### PROBLEM
In the entries below, which lines run from the one containing "Where should I click to: Click the 15:05h" to the one containing "Click the forward"? Copy exactly those lines, ends included, and no others.

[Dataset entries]
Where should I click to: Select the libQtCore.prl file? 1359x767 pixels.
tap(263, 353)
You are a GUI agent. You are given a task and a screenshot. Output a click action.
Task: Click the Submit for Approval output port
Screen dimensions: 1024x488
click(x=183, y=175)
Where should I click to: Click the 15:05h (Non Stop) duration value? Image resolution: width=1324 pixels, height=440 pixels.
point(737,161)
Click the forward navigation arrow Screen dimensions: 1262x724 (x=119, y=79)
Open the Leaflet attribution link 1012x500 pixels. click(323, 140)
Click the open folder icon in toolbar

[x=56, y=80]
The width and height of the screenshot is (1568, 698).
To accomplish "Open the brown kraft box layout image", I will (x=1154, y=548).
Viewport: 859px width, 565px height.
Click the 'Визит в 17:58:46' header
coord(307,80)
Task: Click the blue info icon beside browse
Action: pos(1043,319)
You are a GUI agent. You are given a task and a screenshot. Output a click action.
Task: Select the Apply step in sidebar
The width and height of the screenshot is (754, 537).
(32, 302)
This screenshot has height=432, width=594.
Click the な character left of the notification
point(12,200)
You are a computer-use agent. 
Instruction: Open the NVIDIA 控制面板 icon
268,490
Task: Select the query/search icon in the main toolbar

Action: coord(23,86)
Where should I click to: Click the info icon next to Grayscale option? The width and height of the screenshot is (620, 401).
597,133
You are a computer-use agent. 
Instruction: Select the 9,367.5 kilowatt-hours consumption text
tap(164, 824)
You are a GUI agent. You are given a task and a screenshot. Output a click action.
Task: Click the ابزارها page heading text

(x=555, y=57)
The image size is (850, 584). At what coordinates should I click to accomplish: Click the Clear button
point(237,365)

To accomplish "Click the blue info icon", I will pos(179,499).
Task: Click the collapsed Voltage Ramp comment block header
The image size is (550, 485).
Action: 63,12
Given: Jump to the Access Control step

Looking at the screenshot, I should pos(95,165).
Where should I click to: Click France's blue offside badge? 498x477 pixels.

### EXPECTED ANSWER
Where should I click to: Click the 15:05h (Non Stop) duration value? Image resolution: width=1324 pixels, height=440 pixels.
point(737,161)
Click the forward navigation arrow Screen dimensions: 1262x724 (x=119, y=79)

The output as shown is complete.